### EXERCISE PROMPT
Transcribe, word for word and without additions, each line below from the one containing "Panské tričko (25, 1684)" through the one containing "Über uns (264, 2473)", both ends included.

Saved data entries:
╭──
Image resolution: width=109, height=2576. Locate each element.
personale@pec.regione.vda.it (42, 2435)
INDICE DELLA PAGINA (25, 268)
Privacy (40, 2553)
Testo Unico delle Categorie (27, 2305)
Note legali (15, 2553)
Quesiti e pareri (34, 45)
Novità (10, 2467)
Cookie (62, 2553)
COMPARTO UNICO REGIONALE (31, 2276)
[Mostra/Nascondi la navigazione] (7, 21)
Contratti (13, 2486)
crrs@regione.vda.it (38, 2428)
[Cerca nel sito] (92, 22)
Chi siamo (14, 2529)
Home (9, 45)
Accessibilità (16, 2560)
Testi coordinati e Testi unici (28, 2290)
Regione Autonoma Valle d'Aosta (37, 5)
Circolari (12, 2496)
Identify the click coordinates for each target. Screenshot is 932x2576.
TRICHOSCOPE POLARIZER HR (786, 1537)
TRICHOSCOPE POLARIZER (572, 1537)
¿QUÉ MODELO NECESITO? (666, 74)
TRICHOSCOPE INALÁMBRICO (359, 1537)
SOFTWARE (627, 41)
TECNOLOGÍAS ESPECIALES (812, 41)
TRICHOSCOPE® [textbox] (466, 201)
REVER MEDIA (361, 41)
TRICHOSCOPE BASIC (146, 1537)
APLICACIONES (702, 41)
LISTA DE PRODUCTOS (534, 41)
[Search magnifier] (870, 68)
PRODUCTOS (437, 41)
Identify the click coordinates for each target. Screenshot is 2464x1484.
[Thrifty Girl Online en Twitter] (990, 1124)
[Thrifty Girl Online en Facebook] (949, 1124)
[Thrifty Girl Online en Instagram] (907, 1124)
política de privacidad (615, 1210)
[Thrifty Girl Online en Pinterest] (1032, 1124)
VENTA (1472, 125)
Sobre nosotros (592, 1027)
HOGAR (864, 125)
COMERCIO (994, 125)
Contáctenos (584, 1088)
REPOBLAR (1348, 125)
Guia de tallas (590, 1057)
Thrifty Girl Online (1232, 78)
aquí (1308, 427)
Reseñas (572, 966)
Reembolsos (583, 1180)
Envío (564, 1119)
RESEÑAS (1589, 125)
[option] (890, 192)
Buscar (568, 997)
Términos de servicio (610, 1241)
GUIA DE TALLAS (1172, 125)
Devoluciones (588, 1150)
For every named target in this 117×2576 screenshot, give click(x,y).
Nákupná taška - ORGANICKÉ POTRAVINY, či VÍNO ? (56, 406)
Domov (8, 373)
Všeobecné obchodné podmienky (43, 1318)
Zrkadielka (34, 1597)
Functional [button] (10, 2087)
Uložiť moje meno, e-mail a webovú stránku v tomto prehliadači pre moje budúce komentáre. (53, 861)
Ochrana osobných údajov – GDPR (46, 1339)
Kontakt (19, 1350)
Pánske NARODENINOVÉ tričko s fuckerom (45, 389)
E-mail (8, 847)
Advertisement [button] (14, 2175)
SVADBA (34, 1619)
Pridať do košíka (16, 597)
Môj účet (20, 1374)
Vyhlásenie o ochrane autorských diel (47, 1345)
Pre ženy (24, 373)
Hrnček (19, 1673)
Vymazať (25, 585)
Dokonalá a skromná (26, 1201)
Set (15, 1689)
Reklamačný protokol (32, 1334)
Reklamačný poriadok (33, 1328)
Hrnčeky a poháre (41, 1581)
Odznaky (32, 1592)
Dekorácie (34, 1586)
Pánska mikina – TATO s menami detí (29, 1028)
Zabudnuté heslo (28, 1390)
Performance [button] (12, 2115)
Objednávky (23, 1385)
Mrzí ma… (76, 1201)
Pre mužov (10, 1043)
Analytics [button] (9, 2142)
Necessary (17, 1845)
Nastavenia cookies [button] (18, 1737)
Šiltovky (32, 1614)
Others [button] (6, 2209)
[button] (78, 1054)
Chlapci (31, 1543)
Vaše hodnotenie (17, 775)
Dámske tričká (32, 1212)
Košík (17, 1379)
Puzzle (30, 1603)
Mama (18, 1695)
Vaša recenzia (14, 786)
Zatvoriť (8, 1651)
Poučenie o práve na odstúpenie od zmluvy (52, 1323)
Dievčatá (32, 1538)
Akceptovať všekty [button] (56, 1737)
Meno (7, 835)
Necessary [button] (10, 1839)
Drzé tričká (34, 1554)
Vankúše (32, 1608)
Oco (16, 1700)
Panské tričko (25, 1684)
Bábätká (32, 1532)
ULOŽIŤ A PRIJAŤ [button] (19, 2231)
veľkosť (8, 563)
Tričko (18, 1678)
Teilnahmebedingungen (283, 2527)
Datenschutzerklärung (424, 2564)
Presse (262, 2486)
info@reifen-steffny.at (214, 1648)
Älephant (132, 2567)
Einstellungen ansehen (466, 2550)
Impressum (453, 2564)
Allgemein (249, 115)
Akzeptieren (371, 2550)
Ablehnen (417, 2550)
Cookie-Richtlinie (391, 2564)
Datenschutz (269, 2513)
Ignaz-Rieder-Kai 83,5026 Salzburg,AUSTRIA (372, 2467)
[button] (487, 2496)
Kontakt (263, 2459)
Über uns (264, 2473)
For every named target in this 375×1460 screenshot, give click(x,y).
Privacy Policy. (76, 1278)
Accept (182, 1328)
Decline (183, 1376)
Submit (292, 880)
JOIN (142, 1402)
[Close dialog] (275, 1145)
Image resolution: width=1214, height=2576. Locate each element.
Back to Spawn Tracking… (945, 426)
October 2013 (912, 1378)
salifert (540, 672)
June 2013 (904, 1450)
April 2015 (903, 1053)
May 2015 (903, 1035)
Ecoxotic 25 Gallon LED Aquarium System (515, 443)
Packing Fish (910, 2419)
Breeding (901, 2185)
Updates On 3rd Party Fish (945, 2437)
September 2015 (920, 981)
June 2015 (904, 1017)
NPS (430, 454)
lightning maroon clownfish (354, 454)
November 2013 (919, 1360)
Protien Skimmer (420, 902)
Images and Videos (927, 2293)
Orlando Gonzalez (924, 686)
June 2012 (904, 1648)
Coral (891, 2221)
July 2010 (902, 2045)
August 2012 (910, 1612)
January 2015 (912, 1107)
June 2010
╰──
### EXPECTED ANSWER
Panské tričko (25, 1684)
Bábätká (32, 1532)
ULOŽIŤ A PRIJAŤ [button] (19, 2231)
veľkosť (8, 563)
Tričko (18, 1678)
Teilnahmebedingungen (283, 2527)
Datenschutzerklärung (424, 2564)
Presse (262, 2486)
info@reifen-steffny.at (214, 1648)
Älephant (132, 2567)
Einstellungen ansehen (466, 2550)
Impressum (453, 2564)
Allgemein (249, 115)
Akzeptieren (371, 2550)
Ablehnen (417, 2550)
Cookie-Richtlinie (391, 2564)
Datenschutz (269, 2513)
Ignaz-Rieder-Kai 83,5026 Salzburg,AUSTRIA (372, 2467)
[button] (487, 2496)
Kontakt (263, 2459)
Über uns (264, 2473)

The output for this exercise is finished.